When people hear "AI builds 70% of your software," they picture a chatbot spitting out rough code that someone has to clean up. That is not what we do. The 70% AI handles is high-quality, structured, tested implementation — functions, components, API routes, database queries. The 30% our engineers own is the work that determines whether any of it makes it to production.
What the 70% looks like
Our AI agents work from a detailed technical specification that our engineers write. Given a well-scoped spec, the agent produces component code, unit tests, API handlers, and type definitions. It does this faster than any human can type, and it does not make the copy-paste errors humans do.

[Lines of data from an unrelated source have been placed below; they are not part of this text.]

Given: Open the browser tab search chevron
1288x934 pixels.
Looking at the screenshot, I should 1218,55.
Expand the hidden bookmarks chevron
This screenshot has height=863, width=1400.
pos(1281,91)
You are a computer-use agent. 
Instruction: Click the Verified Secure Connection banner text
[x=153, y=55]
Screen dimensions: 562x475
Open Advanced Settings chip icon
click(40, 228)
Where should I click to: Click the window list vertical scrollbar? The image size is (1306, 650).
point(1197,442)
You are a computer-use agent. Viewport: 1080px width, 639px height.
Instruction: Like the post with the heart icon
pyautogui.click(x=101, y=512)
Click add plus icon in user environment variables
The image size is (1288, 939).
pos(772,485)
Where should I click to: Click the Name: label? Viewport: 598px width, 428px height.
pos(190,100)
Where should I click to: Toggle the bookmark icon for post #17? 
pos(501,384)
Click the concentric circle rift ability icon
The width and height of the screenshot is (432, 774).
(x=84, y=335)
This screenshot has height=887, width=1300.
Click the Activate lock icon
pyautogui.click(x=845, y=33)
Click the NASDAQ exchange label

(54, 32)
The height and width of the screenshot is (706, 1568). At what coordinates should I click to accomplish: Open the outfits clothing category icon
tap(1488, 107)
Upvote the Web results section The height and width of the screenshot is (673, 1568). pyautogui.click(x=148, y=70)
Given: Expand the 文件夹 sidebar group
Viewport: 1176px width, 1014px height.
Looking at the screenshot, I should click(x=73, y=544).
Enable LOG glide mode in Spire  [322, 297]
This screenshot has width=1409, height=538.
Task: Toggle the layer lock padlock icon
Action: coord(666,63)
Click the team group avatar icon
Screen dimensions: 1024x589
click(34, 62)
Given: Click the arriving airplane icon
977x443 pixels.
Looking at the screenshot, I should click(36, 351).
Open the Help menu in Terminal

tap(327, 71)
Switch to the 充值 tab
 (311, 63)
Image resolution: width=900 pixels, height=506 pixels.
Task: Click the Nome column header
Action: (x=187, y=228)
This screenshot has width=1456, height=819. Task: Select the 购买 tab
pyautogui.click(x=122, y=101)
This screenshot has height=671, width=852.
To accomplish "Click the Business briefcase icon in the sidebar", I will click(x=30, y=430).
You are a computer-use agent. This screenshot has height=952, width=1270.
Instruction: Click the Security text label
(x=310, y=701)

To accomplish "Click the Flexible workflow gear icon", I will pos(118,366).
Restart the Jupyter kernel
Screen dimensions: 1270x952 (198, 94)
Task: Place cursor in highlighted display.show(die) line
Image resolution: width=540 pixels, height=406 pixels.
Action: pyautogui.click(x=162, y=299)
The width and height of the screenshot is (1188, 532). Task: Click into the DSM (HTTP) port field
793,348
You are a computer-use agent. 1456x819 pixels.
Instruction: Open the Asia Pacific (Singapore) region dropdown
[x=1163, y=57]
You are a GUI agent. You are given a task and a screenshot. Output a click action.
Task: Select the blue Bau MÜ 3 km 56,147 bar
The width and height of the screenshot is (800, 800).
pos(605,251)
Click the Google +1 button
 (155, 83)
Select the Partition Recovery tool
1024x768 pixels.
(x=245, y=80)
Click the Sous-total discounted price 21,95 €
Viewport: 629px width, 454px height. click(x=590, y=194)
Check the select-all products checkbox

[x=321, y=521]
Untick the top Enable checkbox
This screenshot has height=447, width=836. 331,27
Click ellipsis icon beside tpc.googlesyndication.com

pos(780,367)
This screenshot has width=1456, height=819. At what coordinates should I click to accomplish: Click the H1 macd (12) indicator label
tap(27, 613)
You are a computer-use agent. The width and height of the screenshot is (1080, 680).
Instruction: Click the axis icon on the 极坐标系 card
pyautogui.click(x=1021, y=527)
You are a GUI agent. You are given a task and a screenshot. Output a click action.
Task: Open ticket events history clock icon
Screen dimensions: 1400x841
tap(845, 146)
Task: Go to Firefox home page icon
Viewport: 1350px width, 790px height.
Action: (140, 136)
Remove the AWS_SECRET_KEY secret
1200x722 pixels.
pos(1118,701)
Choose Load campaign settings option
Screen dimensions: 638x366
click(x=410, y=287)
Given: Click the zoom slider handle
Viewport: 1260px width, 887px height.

- React components — full implementations with props, state, and event handlers
- API routes — endpoint logic, validation, and error responses
- Database queries — typed queries with parameterisation and pagination
- Unit tests — coverage for the happy path and common error cases
What the 30% looks like
The 30% that engineers own is not editing AI code. It is the set of decisions the AI cannot make correctly without human judgment:
- Architecture review — Does this component model hold under real user load? Is this the right data structure for a schema that will grow?
- Security audit — AI misses injection vectors, insecure direct object references, and authentication edge cases. Every endpoint gets a manual review.
- Database migrations — Changing a live schema requires judgment about data distribution, rollback strategy, and downtime tolerance. AI does not have this context.
- Deployment configuration — Environment variables, CDN rules, edge function placement, serverless timeouts. These are infrastructure decisions with real consequences.
- Monitoring setup — What gets alerted on. What error rates are acceptable. How the on-call rotation works.
Why this is actually 5x faster
A traditional agency spends roughly 60-70% of its engineering time on implementation — writing functions, components, and queries. If you can move that work to AI without losing quality, the engineering team redirects to architecture, review, and deployment. Projects that used to take 12 weeks take 3.
The catch is that this only works if the specification is precise and the human review is rigorous. Skipping the review is how you get a fast prototype that fails in production. We have seen enough of those to know exactly where the failures happen.
That is why our process is not "AI first, humans later." It is "humans spec, AI builds, humans verify." The ratio is 70/30. The sequence matters as much as the split.